June 27, 1999

Ingrid at a Rapids (Gold River, Nova Scotia)

The Spring and summer to date have been very dry and the water levels in the rivers have continued to fall. The first time we worked in the Gold River rapids, the flow of water was quite strong and all three models had to struggle to maintain poses in the rushing water; Miles nearly got swept down stream while posing for the most striking image of the day. A month later, the water level was down by three feet and the flow of the river had slackened considerably.
4"x5" film

It was a hot day, with blinding sun and a clear blue sky; Ingrid was quite enthusiastic to do water nudes and I was fairly confident I could tame the contrast inherent in direct sunlight enough to make the resulting images work By over-exposing the film and then compensating in the processing, I maintained shadow detail while keeping the highlights in check.. Given the reduced speed of the water, I knew that I'd be able to pose Ingrid in such a way that she wouldn't be battered by the water enough to blur her figure, but I'd be able to get a lovely blur in the water around her.
35mm infrared film
The distinction in an image between one quarter and a full second can be stunning.
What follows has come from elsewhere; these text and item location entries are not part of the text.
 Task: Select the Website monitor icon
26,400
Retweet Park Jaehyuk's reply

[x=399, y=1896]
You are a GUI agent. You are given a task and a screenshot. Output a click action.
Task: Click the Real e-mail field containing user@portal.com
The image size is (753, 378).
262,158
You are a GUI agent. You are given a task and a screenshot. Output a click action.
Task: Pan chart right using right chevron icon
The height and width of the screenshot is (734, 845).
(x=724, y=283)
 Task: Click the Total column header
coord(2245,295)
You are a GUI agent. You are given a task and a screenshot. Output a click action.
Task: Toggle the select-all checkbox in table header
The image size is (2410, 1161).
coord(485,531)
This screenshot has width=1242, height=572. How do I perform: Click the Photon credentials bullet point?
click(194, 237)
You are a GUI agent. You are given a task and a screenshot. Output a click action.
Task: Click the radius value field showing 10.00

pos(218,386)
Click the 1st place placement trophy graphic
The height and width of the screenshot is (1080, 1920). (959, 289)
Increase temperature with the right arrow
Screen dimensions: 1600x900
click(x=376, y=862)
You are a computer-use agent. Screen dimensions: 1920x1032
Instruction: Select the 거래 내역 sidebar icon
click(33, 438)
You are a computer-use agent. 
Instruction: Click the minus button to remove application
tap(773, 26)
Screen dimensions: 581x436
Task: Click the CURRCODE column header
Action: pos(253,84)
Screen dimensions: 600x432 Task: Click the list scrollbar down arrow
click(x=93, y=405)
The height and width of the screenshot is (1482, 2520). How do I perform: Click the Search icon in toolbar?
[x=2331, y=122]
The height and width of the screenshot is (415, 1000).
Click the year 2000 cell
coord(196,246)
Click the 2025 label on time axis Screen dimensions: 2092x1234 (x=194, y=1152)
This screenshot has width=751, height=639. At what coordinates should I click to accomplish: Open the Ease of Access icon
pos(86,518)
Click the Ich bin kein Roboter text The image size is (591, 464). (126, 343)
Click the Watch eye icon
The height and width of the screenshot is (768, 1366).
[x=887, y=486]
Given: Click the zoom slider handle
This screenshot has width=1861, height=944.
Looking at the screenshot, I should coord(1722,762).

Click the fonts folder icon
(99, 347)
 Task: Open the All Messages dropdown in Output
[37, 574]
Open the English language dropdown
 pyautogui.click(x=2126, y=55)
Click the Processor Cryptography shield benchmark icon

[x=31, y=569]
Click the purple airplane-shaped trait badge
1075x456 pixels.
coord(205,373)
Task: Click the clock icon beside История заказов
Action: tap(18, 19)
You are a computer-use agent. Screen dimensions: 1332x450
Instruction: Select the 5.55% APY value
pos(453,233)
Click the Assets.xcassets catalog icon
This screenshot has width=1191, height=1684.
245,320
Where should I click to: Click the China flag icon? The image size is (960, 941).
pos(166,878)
A quarter second exposure, such as the one to the left, maintains distinction in the river's flow, while blurring out the froth and bubbles below the rapid itself. A full second, to the right, renders everything as an almost smoky stream. In this image, the water flow was too strong for Ingrid to keep still during the exposure but the overall effect is very pleasing, with her body melding with the maelstrom below her. The most extreme water blur exposure, four seconds or more, makes everything look like it's in a low level fog, and creates a very difficult situation for the model in regards to staying still.
4"x5" film
After this session, upon reflection I realized how much the river's personality had changed from my first work there. In some ways, this is my favourite session at the Gold River, with strong water blur and poses that dealt with the direct sunlight well.